Google Lens Soon to Allow Search with Photos and Text Combined

Google Lens, the company’s image recognition technology, will soon allow a smartphone’s camera to not only recognize objects in the real world but be combined with search terms to allow users to ask questions about what the camera sees.

Google will add functionality from its Multitask Unified Model (MUM) to allow its Lens system to understand information from both the visual data as well as text input, greatly expanding the functionality of the technology.

MUM was debuted at Google’s I/O developer conference earlier this year. According to a report from TechCrunch, MUM was built to allow Google’s technologies to understand information from a wide range of formats simultaneously. Anything from text, images, and videos could be drawn together to connect with topics, concepts, and ideas.
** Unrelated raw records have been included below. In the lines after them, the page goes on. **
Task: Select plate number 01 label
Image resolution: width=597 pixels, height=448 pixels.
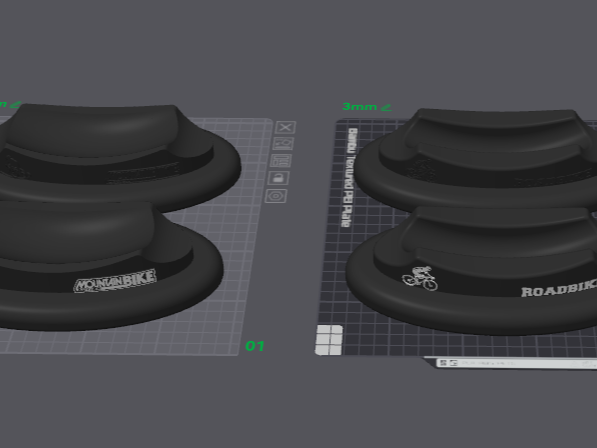Action: tap(255, 346)
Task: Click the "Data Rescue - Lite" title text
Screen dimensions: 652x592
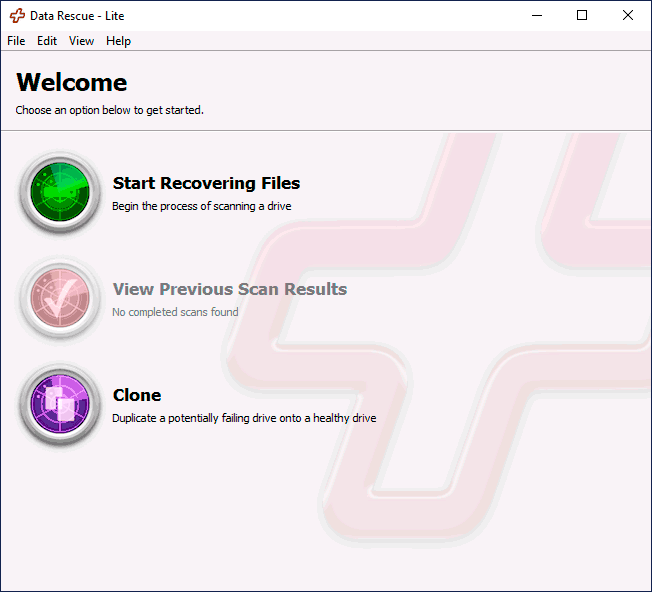Action: [79, 16]
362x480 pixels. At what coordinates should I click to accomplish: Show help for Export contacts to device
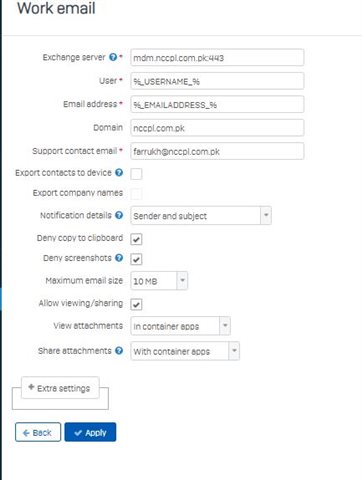coord(119,173)
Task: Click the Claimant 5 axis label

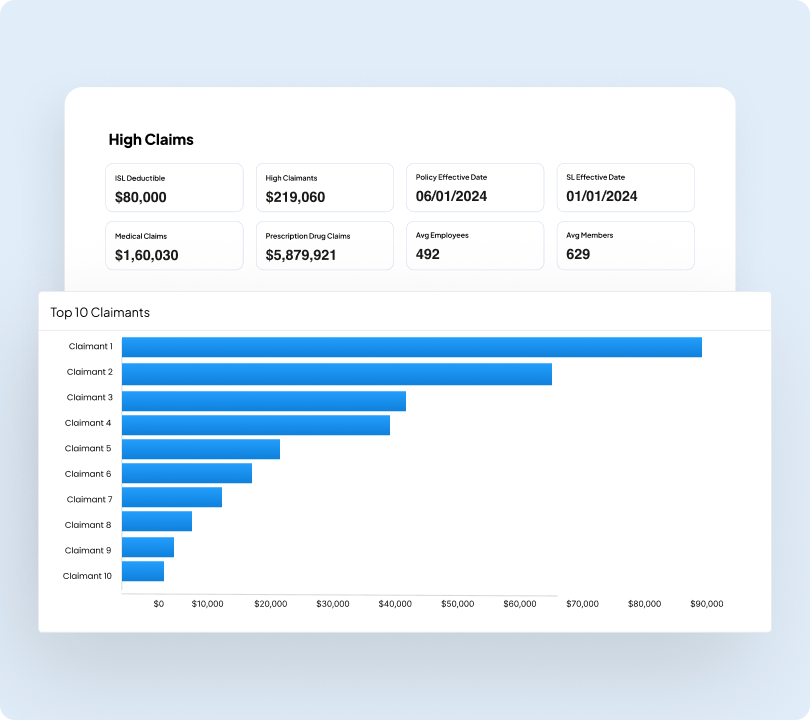Action: pyautogui.click(x=88, y=448)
When it was announced it was a broad idea of possibilities, but now MUM is making its way into a more tangible real-world application in its combination with Google Lens.

Google says that it will use MUM to upgrade Google Lens with the ability to add text to visual searches so that users can provide more context and ask questions about a scene to help Google provide more targeted results.

The process could make searching for a pattern or a piece of clothing much easier as demonstrated in an example provided by the company. The idea is that a user could pull up a photo of a piece of clothing in Google Search, then a user could tap on the Lens icon to ask Google to find the same pattern, but on a different article of clothing.

As TechCrunch explains, by typing something like “socks with this pattern,” a user could tell Google to find more relevant results than if they had been searching based on the image or text alone. In this case, text alone would be near impossible to use to generate the desired search return and by itself, the photo wouldn’t have enough context either.

Google also provided a second example. If a user was trying to find a part to repair a broken bike, but the user doesn’t know what the broken part is called, Google Lens powered by MUM would allow the user to take a photo of the part and add the query “how to fix” to it, which would possibly connect the user to the exact moment in a repair video that would answer the question.

Google believes that this technology would fill a much-needed gap in how its services interact with users. Often there is a component to a query that can only be adequately expressed visually but is difficult to describe without the ability to narrow search results with text.

The company said that it hopes to put MUM to work across other Google services in the future as well. The Google Lens MUM update is slated to roll out in the coming months, but no specific timeline was provided as additional testing and evaluation was still needed before public deployment.